Hani Shihada's work can be seen as more than just copies of masterworks. There is, first of all, the question of materials--pastels and acrylic--and, of course, that of surface--the concrete squares of the city sidewalks. Already one can say that the originals have been transformed by their new medium, neither fresco nor oil, and their location, neither palaces nor churches. He does follow the Italian tradition of the madonnari (see New Yorker article), but the context and circumstances become quite different in our own time.
There is also the question of scale. Mr. Shihada chooses his subjects from printed photos, some in black and white, and focuses on fragments of a whole work, which he enlarges to a heroic scale, often coloring them from memory. These fragments now inhabit a different space, removed from their contextual whole, and, as fragments, force us to think about what is excluded, the unseen rest of the original work and its original purpose. Recognition, memory, familiarity and knowledge become part of the viewer's gaze upon those figures projected with a thin layer of seemingly fragile material over the hard concrete grid.

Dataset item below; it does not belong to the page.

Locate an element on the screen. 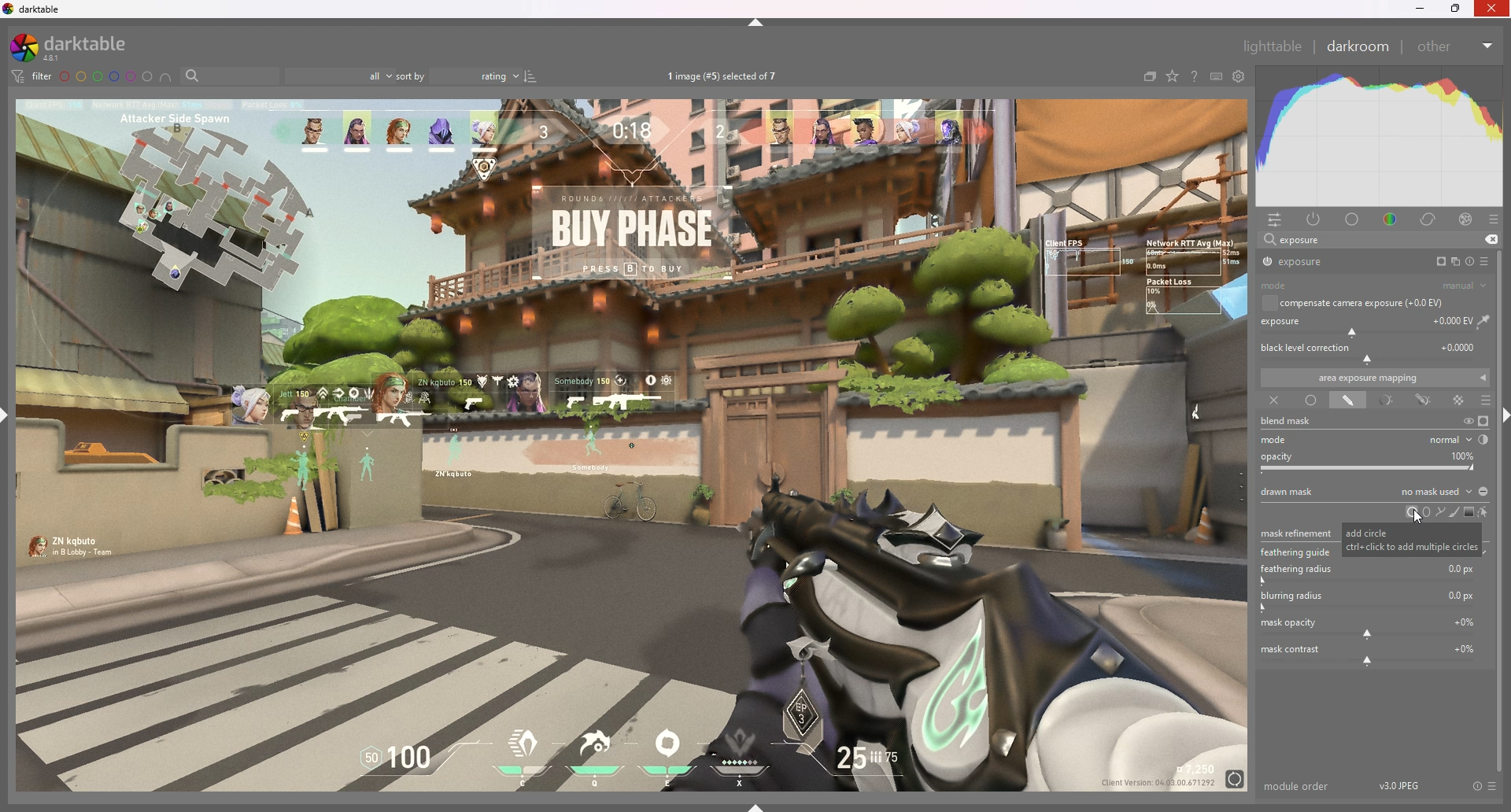 Image resolution: width=1511 pixels, height=812 pixels. reverse sort is located at coordinates (532, 76).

Then there is the question of fragility. Onlookers often ask Mr. Shihada about the fate of the pieces. It would seem only obvious that the elements, combined with pedestrian traffic, would be devastating to pastels. But the pastels he uses--he makes them himself--as well as the thin film of acrylic he applies to the finished work, allow for the survival of the pieces in their sidewalk galleries for longer than thought possible. Nonetheless, the work does eventually vanish, unlike the prized originals, and their dissapearance over time reminds one of the fragility of beauty.
Performance is also an element of Mr. Shihada's work. The act of drawing on a public sidewalk--each work takes at least a week to complete--not only exposes to onlookers the process involved in creating such work, but raises issues regarding public space and its use. Mr. Shihada's artistic performances may clash with ideas of public decorum, individual expression, and the law, as experienced by Mr. Shihada in his encounters with overeager policemen, who see his work more as vandalism than as a temporary expression of delight.
All in all, Mr. Shihada's work can be said to be part of a conceptual act involving more than just the recreation of art from another time, or as we can put it in today's terms, an act of appropiation. It can speak to us about the public realm, the act of creation, and the relationship of memory, time, and action, giving us more than just a fragment from the Sistine ceiling, like a postcard, but allowing us to think beyond the reality of the nice drawing on the floor towards the very nature of Art.